Directions for this task
Wherever the word "computer" appears in a line below, that line counts; report the total number of such lines only.

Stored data
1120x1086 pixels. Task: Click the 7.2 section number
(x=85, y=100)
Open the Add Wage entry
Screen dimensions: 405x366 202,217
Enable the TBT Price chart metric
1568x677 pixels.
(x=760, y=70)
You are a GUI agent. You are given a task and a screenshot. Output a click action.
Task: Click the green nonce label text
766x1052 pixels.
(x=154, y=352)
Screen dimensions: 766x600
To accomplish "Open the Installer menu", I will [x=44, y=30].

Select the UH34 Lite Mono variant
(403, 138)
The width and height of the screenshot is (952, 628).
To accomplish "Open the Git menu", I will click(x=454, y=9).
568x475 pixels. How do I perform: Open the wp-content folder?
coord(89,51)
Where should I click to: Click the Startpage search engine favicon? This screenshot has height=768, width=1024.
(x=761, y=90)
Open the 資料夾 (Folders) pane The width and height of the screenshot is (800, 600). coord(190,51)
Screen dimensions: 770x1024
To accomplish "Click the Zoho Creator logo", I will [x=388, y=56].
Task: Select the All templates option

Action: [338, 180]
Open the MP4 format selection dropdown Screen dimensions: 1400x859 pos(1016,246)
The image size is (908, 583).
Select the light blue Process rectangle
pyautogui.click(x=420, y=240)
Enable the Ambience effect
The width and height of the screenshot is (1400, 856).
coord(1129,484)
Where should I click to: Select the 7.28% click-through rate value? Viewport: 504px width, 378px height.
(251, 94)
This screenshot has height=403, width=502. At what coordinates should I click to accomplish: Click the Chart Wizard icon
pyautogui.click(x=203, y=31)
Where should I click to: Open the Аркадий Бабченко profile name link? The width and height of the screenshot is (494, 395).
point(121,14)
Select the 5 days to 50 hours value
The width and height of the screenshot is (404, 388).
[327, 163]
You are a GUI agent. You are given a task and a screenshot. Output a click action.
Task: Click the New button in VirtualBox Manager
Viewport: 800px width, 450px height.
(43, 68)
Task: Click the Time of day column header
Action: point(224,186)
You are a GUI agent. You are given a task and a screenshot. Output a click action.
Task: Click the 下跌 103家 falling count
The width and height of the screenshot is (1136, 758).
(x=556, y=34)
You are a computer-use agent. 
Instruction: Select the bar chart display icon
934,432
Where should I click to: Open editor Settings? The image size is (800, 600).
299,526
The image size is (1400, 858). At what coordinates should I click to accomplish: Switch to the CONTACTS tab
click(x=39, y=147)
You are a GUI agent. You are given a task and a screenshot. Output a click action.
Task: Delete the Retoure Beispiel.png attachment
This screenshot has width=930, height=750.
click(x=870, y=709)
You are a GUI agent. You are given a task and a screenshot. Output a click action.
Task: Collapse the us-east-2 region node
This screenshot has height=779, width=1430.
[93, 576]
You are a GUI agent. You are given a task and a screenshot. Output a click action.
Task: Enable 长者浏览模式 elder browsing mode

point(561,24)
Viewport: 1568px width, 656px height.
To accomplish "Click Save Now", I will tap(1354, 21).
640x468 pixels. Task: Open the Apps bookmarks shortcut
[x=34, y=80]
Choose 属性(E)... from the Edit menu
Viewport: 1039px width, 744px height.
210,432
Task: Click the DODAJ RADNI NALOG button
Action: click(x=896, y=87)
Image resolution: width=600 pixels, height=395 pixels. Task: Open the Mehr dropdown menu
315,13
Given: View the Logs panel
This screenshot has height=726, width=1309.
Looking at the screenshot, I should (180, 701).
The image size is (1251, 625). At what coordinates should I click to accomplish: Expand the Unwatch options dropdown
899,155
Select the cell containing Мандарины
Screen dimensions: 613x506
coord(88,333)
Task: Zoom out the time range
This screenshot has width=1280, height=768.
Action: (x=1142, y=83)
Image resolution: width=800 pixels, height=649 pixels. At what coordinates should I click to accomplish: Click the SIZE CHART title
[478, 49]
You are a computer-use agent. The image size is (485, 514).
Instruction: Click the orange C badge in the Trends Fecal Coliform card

Output of the task
2